Closed TysonRayJones closed 10 months ago

TysonRayJones commented 10 months ago

Hi there,

I am intending to bind cuStateVec to a mempool to avoid having to explicitly manage workspaces, as described in this doc. I wish to do this for code hygiene (of a "draft" cuQuantum implementation) rather than for performance, so I seek something simple. That doc shows the boilerplate necessary for using a custom memory pool in a very general way, but I am wondering whether this can be reduced/simplified if using a device's default pool.

Here is how the doc might suggest using the default pool:

// get the default mem pool (assuming single GPU)
int device = 0;
cudaMemPool_t memPool;
cudaDeviceGetMemPool(&memPool, device);

// optionally tweak it here (affecting existing pool), e.g.
cudaMemPoolSetAttribute (memPool, cudaMemPoolAttrReleaseThreshold, 16*(1LL<<10)); 

// make mem pool alloc & dealloc callbacks for mem handler
int my_alloc(void* ctx, void** ptr, size_t size, cudaStream_t stream) {
    cudaMemPool_t pool = * reinterpret_cast<cudaMemPool_t*>(ctx);
    return cudaMallocFromPoolAsync(ptr, size, pool, stream); 
}
int my_dealloc(void* ctx, void* ptr, size_t size, cudaStream_t stream) {
    return cudaFreeAsync(ptr, stream); 
}

// create a mem handler around the mem pool
custatevecDeviceMemHandler_t handler;
handler.ctx = reinterpret_cast<void*>(&memPool);
handler.device_alloc = my_alloc;
handler.device_free = my_dealloc;

// set mem handler to auto-manage workspaces (handle = custatevecHandle_t)
custatevecSetDeviceMemHandler(handle, &handler);

This seems unnecessarily tedious to me, given I'm not really specifying any custom behavior; just mapping device_alloc to cudaMallocFromPoolAsync and device_free to cudaFreeAsync. I sort of imagine that this setup (using the default pool) is what should happen if one calls custatevecApplyMatrix (for example) with extraWorkspace=nullptr, without having previously called custatevecSetDeviceMemHandler().

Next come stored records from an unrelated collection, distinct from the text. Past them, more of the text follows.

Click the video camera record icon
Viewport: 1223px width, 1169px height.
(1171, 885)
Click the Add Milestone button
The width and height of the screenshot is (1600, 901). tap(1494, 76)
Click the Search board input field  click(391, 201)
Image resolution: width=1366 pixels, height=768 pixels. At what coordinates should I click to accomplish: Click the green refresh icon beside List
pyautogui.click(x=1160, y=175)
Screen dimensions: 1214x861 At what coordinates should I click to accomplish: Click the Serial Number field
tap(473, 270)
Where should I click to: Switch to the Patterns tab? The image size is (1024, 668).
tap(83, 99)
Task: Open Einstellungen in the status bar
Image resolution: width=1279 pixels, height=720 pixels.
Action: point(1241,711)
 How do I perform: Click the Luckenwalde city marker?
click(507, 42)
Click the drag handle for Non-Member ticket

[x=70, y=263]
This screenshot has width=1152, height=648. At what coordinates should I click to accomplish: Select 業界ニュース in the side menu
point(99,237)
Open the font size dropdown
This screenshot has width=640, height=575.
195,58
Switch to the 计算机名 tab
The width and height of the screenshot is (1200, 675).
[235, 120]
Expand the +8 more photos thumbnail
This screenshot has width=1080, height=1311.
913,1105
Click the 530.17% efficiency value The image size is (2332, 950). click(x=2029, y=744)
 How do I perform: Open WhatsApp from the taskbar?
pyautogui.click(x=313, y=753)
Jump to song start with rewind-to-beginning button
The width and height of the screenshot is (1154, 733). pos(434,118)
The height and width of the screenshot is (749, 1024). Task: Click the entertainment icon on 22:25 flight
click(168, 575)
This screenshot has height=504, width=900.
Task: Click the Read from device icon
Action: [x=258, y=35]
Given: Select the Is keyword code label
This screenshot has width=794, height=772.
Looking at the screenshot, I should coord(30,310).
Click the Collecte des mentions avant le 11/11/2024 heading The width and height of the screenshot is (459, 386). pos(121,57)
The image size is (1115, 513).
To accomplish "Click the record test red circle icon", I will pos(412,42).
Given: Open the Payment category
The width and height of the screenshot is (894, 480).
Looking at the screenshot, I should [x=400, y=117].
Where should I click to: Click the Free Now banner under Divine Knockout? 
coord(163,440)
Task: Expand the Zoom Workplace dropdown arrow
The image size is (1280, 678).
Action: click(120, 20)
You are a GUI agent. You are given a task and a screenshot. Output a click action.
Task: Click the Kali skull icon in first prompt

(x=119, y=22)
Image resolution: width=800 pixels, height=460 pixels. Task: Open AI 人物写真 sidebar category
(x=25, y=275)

Is above the right way to use the default mem pool? Or is there a reason I should avoid using an existing pool? If this is all fine, and I understand correctly this will be a common use-case (especially for new cuQuantum users not intimately familiar with CUDA), could there exist a bespoke function to avoid this boilerplate? E.g.

custatevecSetDeviceMemHandlerToDefaultMemPool();

(and of course such a function would be expected to error if the user's device does not support stream-ordered memory)

In any case, it might be helpful to mention in the cuStateVec doc that the default mem pool (rather than a custom one) can be used.